Boosting charge separation on epitaxial In2O3 octahedron-nanowire crystal facet-based homojunctions for robust photoelectrochemical water splitting

Hindering the recombination of photogenerated charges in photoelectrodes is extremely essential yet hugely challenging. Herein, the In2O3 homojunctions comprising of square nanowires exclusively enclosed by {001} facets and octahedrons fully surrounded by {111} facets are exemplified to illustrate a new strategy of crystal facet-induced charges separation.

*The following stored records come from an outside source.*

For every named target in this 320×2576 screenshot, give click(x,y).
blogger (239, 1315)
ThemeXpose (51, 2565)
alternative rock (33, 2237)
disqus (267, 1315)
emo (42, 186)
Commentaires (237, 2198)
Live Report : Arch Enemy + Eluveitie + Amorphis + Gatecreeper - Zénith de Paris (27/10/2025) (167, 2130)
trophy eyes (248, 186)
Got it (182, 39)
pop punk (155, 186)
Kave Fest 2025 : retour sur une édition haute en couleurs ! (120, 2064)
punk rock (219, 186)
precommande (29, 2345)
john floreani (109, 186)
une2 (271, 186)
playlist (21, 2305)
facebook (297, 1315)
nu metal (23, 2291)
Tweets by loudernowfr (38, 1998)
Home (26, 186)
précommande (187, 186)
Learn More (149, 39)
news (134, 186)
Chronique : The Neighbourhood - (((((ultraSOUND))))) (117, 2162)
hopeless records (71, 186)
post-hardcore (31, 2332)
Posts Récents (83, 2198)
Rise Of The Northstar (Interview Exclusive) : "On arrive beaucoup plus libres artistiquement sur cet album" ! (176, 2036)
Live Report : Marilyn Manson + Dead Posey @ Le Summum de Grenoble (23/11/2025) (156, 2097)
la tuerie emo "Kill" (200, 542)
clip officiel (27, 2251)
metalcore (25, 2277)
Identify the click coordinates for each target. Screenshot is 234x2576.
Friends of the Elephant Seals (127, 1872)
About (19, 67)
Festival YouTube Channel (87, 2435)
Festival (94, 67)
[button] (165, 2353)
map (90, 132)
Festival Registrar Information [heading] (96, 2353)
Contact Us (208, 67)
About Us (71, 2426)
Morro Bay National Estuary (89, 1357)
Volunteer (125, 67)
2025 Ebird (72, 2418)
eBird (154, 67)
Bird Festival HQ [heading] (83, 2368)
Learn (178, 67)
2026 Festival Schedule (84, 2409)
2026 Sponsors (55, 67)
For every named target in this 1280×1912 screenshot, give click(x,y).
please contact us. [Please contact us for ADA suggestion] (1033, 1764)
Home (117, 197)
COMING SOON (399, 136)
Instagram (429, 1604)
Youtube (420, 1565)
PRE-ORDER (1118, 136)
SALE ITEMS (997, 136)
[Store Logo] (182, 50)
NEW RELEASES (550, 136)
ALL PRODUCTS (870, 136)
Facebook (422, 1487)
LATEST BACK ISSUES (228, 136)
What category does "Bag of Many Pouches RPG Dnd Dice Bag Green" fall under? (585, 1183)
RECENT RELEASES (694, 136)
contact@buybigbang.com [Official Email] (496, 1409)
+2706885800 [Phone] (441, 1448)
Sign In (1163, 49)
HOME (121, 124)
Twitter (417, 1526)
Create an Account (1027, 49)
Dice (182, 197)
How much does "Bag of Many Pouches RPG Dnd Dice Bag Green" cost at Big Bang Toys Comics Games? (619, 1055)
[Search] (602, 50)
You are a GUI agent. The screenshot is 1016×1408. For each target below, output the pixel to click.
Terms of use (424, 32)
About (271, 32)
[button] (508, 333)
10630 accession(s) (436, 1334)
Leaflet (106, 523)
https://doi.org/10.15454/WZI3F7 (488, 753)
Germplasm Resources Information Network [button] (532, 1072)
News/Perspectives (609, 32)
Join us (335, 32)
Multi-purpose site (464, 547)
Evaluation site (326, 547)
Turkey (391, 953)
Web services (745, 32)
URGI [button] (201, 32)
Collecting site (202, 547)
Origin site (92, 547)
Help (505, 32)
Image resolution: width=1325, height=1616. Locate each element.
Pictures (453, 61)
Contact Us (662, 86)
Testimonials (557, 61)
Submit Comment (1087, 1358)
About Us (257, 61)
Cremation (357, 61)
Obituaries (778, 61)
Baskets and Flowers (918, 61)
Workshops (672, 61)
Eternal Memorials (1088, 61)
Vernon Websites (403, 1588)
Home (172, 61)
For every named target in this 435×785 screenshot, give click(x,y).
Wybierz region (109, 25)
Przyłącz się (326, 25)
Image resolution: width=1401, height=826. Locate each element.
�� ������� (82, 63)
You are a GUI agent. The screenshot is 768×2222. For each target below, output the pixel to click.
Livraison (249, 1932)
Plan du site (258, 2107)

Kelvin probe force microscopy, spatially resolved surface photovoltage, photo -depositions and theoretical calculations corroborate that the oriented built-in electric field from {111} to {001} facets caused by work function difference of two facets render the photogenerated electrons and holes to accumulate on surface of octahedrons and nanowires, respectively, achieving the effective charges separation with long spatial distance. Benefiting from this advantage, the In2O3 crystal facet-based homojunctions exhibit dramatically higher photoelectrochemical water splitting activity compared with standalone nanowires, octa-hedrons and truncated octahedrons. The new strategy of boosting the charges separation can be extended to other applications such as photodetectors, solar cells and photocatalysis.

Automated summary

This study demonstrates a new strategy of crystal facet-induced charges separation by constructing In2O3 homojunctions. The built-in electric field from different crystal facets enables the accumulation of electrons and holes on different surfaces, achieving efficient charges separation and enhancing the photoelectrochemical water splitting activity. This strategy of boosting charges separation can be applied in other optoelectronic devices.